TASK DETAILS
Output each line of the material exactly as it stands.

DATA FOR THIS TASK
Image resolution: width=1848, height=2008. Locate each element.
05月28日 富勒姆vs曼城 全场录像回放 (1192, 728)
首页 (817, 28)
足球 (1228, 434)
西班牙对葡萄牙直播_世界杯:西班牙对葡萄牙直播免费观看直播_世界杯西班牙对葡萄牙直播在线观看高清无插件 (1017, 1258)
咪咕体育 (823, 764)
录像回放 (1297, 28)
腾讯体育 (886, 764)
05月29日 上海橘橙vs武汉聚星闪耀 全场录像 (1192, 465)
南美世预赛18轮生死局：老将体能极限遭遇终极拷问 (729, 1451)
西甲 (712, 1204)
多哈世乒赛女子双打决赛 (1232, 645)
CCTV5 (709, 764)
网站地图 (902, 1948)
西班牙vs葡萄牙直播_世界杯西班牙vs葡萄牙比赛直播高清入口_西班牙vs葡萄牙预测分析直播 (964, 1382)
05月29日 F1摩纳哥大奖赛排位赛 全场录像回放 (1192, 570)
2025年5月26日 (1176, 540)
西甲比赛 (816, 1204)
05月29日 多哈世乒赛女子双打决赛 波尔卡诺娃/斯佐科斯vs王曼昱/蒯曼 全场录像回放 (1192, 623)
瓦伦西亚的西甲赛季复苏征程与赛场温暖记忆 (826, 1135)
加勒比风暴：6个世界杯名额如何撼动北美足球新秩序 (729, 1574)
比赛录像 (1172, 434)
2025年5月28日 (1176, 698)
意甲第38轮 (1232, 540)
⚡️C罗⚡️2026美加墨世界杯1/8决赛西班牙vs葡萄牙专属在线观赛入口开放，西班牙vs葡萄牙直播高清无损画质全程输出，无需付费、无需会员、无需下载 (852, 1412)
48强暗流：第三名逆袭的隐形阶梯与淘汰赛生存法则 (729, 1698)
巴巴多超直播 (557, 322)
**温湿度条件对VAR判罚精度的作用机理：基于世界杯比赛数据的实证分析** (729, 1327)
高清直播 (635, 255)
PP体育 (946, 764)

OUTPUT FOR THIS EXERCISE
Image resolution: width=1848, height=2008. Locate each element.
05月28日 富勒姆vs曼城 全场录像回放 (1192, 728)
首页 (817, 28)
足球 (1228, 434)
西班牙对葡萄牙直播_世界杯:西班牙对葡萄牙直播免费观看直播_世界杯西班牙对葡萄牙直播在线观看高清无插件 (1017, 1258)
咪咕体育 (823, 764)
录像回放 (1297, 28)
腾讯体育 (886, 764)
05月29日 上海橘橙vs武汉聚星闪耀 全场录像 (1192, 465)
南美世预赛18轮生死局：老将体能极限遭遇终极拷问 (729, 1451)
西甲 (712, 1204)
多哈世乒赛女子双打决赛 (1232, 645)
CCTV5 (709, 764)
网站地图 (902, 1948)
西班牙vs葡萄牙直播_世界杯西班牙vs葡萄牙比赛直播高清入口_西班牙vs葡萄牙预测分析直播 (964, 1382)
05月29日 F1摩纳哥大奖赛排位赛 全场录像回放 (1192, 570)
2025年5月26日 (1176, 540)
西甲比赛 (816, 1204)
05月29日 多哈世乒赛女子双打决赛 波尔卡诺娃/斯佐科斯vs王曼昱/蒯曼 全场录像回放 (1192, 623)
瓦伦西亚的西甲赛季复苏征程与赛场温暖记忆 (826, 1135)
加勒比风暴：6个世界杯名额如何撼动北美足球新秩序 (729, 1574)
比赛录像 (1172, 434)
2025年5月28日 (1176, 698)
意甲第38轮 (1232, 540)
⚡️C罗⚡️2026美加墨世界杯1/8决赛西班牙vs葡萄牙专属在线观赛入口开放，西班牙vs葡萄牙直播高清无损画质全程输出，无需付费、无需会员、无需下载 (852, 1412)
48强暗流：第三名逆袭的隐形阶梯与淘汰赛生存法则 (729, 1698)
巴巴多超直播 (557, 322)
**温湿度条件对VAR判罚精度的作用机理：基于世界杯比赛数据的实证分析** (729, 1327)
高清直播 (635, 255)
PP体育 (946, 764)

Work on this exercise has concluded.